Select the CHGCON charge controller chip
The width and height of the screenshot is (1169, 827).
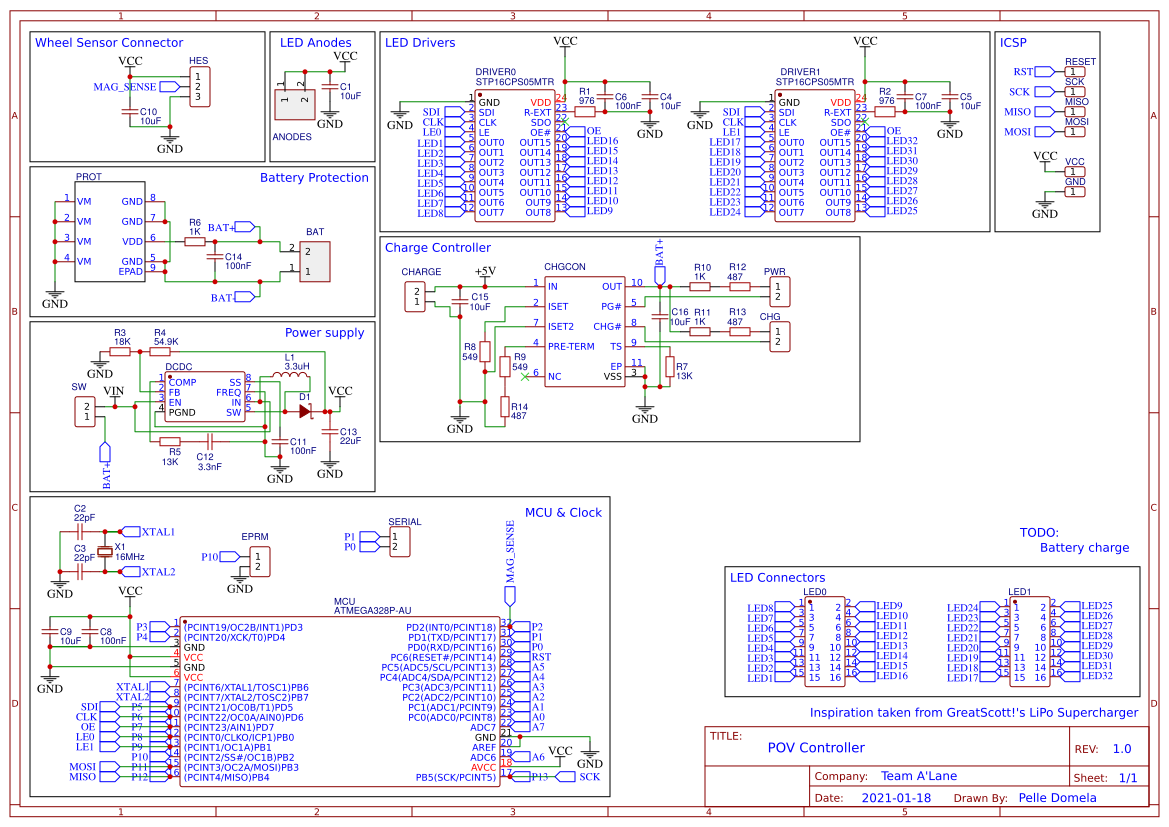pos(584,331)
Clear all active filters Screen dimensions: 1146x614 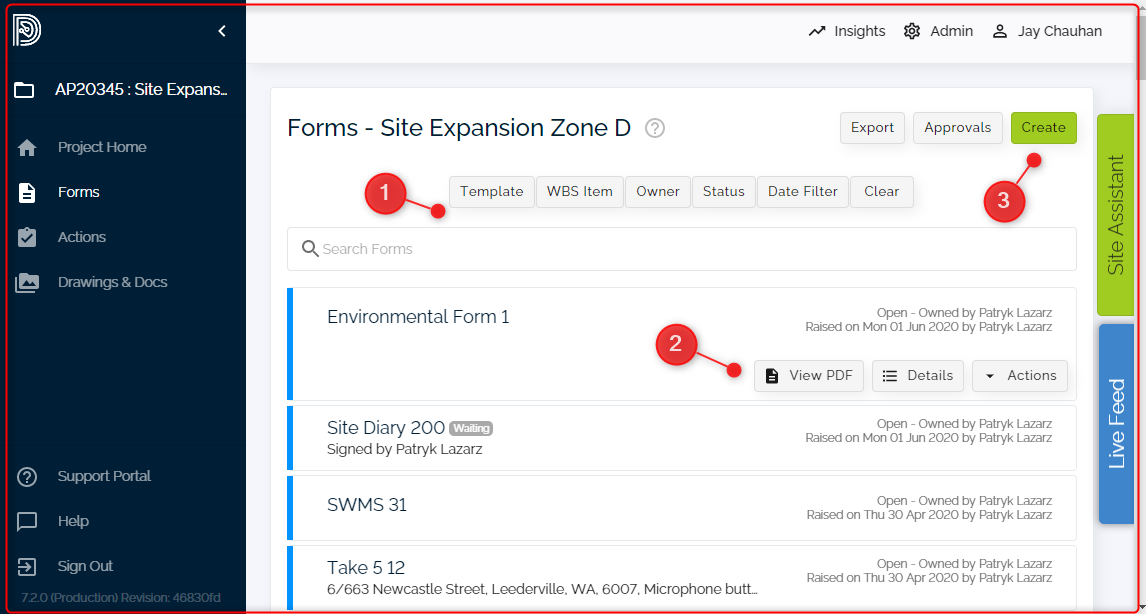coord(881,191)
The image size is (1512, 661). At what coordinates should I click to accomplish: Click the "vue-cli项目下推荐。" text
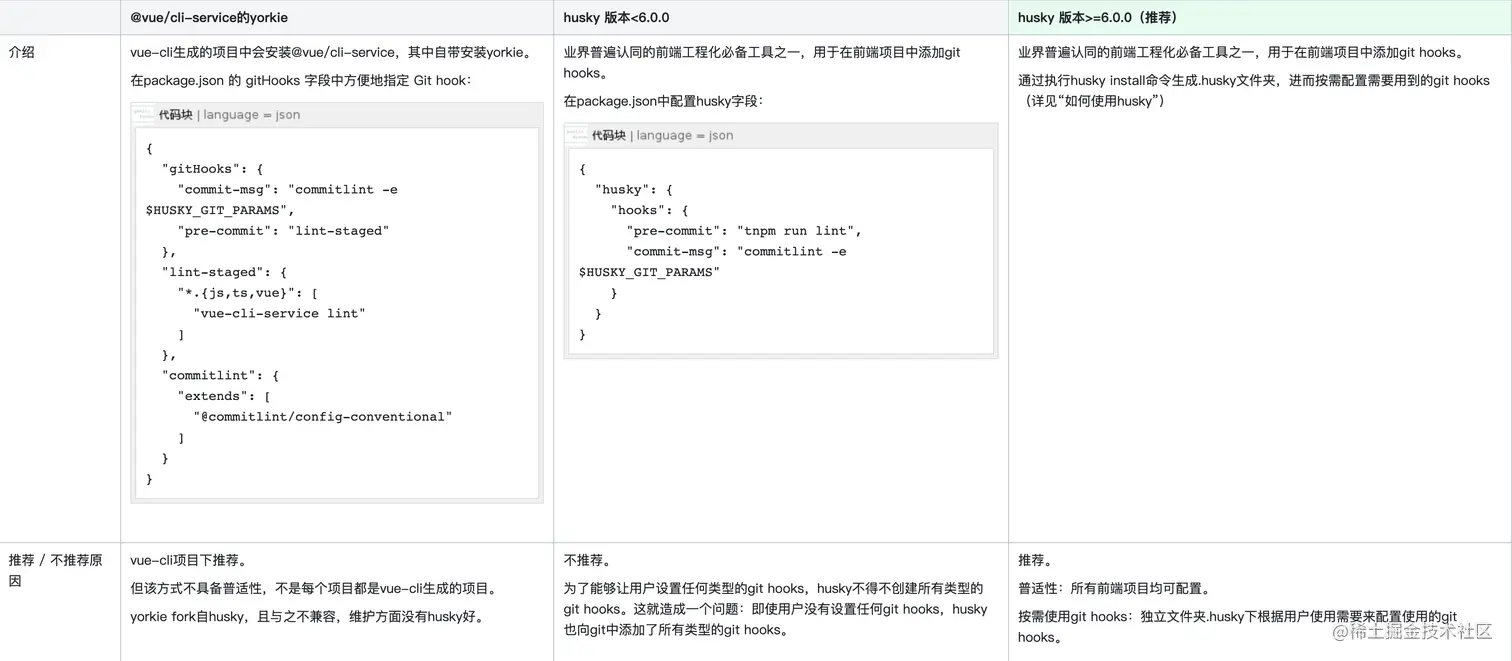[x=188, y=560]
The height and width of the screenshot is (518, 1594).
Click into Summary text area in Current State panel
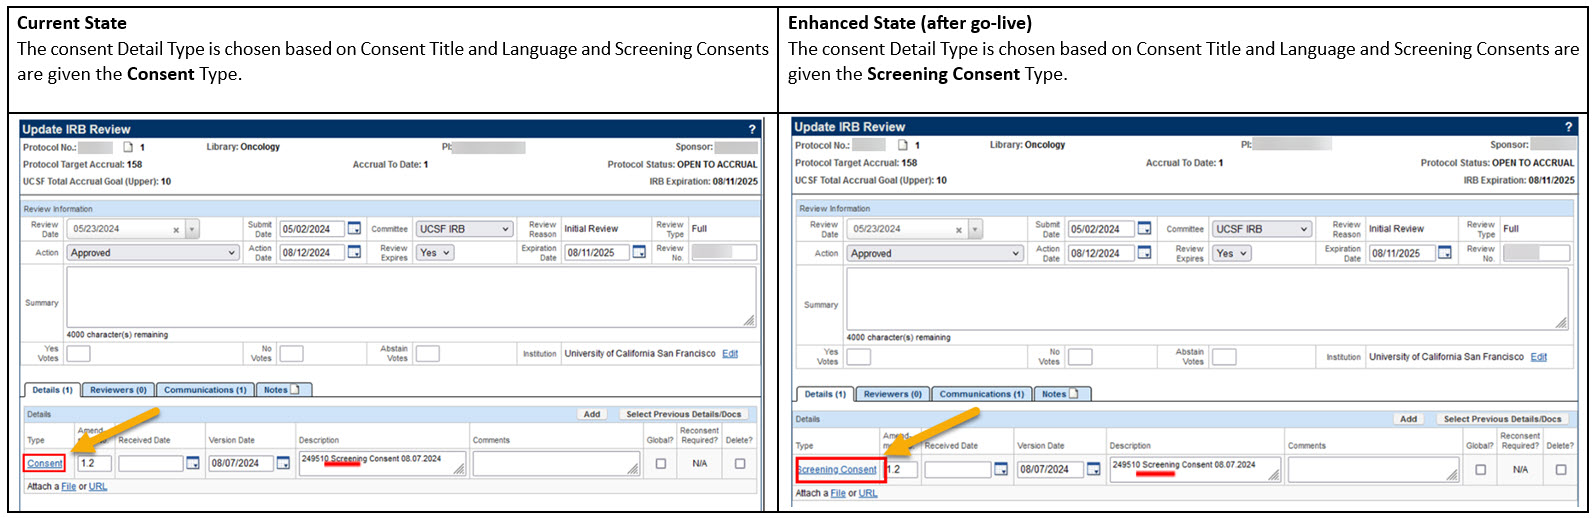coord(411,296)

• [ABOUT THIS EXERCISE]: Produce an exact copy of the lines from the line with "The height and" through the last line of the data above, both ends included. No pictures belong in it.

• [EXERCISE ANSWER]:
The height and width of the screenshot is (518, 1594).
Click into Summary text area in Current State panel
coord(411,296)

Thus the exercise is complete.